Sounding frustrated, angry and perhaps flustered, Dallas Cowboys owner Jerry Jones said on his weekly radio show that things will become uncomfortable at Valley Ranch and said changes are coming to his team.
In cutting off a question from one of the hosts during his segment on KRLD-FM on Wednesday morning, Jones said, "I can assure our fans this, that it's going to be very uncomfortable from my standpoint, it's going to be very uncomfortable for the next few weeks and months at Valley Ranch."
With one playoff win since 1996, Jones said he will have to do something "almost unconventional" to break the franchise out of its down cycle.
"But how do we somehow create us an opportunity to kind of break out of this cycle -- drive across the water, if you will?" Jones said. "That's the challenge that I have right now."
There will be changes going forward, either in coaches, personnel or scheme.
"I can tell you change is necessary at 8-8," Jones said, later adding, "Change is in order when you spend the two seasons in a row down to the last two games and lose them, so we're going to have to have changes."
While offering support for coach Jason Garrett, the team owner refused to answer questions regarding defensive coordinator Rob Ryan's status and whether Garrett will remain the offensive playcaller in 2013.

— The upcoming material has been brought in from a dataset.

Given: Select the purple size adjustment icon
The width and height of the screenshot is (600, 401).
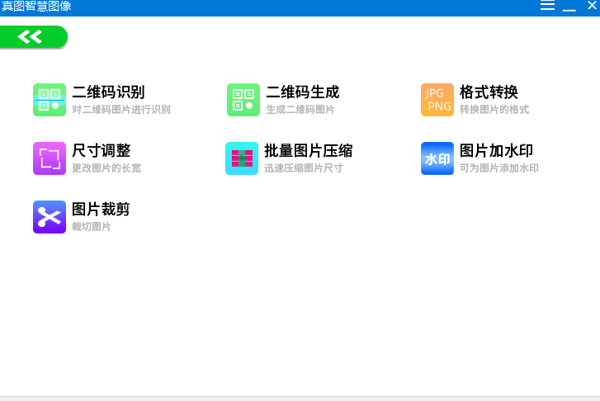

Jones, who has always said he would remain the team's general manager as long as he wanted, would not discuss any possibilities because he has yet to meet with the coaches since Sunday's loss. He said he will seek advice from people outside the organization to help with the evaluation.
The Cowboys finished the season with a 28-18 loss to the Washington Redskins, who advanced to the playoffs. The defeat pushed the Cowboys' record to 8-8 for the second consecutive season. Jones' franchise hasn't reached the postseason the past three seasons, and for the third time in the past five seasons, the Cowboys failed to reach the playoffs because they couldn't win a regular-season finale.
Jones lauded the risk Washington took in moving up to get quarterback Robert Griffin III in the draft and Denver took in signing Peyton Manning, who was coming off a serious neck injury and did not play in 2011 for Indianapolis, but he is not ready to part with Tony Romo.
"This isn't the year and I'm not ready to take the kinds of risk that [Washington and Denver took]," Jones said. "What we need to do is Tony is a tremendous asset and he's an asset that's going to be with the Dallas Cowboys for, as far as I'm concerned, a long time."
Jones wouldn't discuss a potential contract extension with Romo, who enters the 2013 season in the final year of his deal.